Stored data
BEGIN

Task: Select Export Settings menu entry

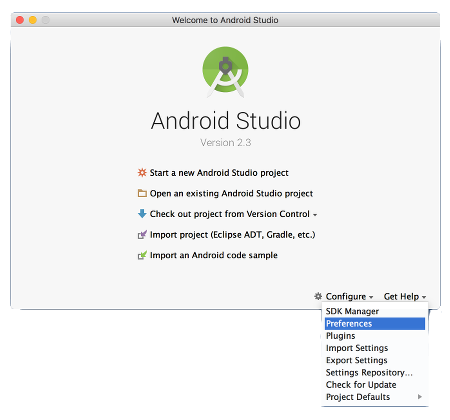Action: pyautogui.click(x=375, y=360)
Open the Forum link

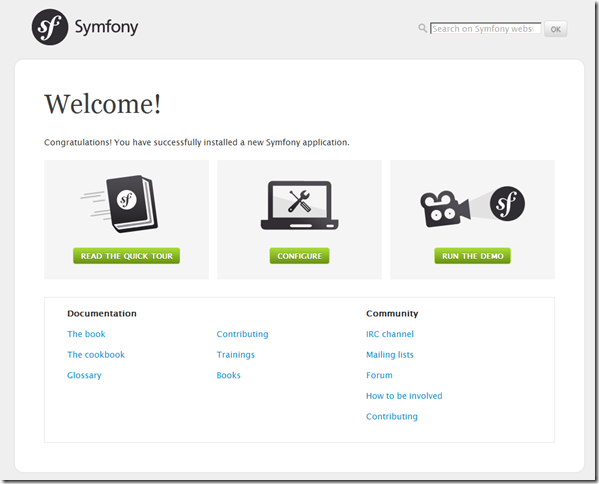(x=379, y=376)
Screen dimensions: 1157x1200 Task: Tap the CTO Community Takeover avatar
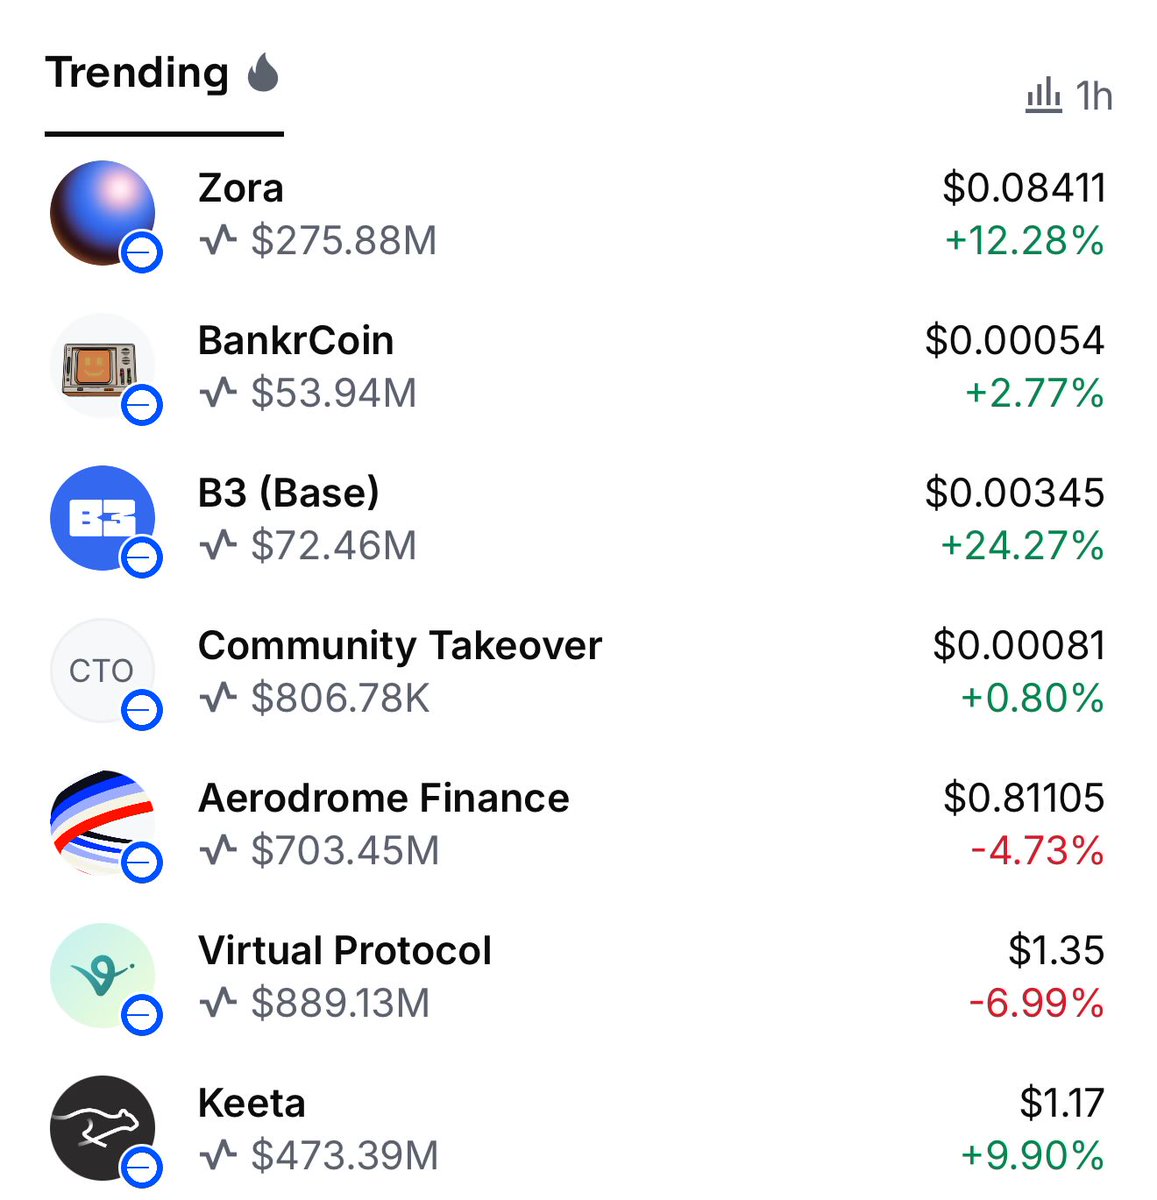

END

ASSIGNED TASK – An exact copy of every line above is needed, without the images.

SOLUTION –
Task: Select Export Settings menu entry

Action: pyautogui.click(x=375, y=360)
Open the Forum link

(x=379, y=376)
Screen dimensions: 1157x1200 Task: Tap the CTO Community Takeover avatar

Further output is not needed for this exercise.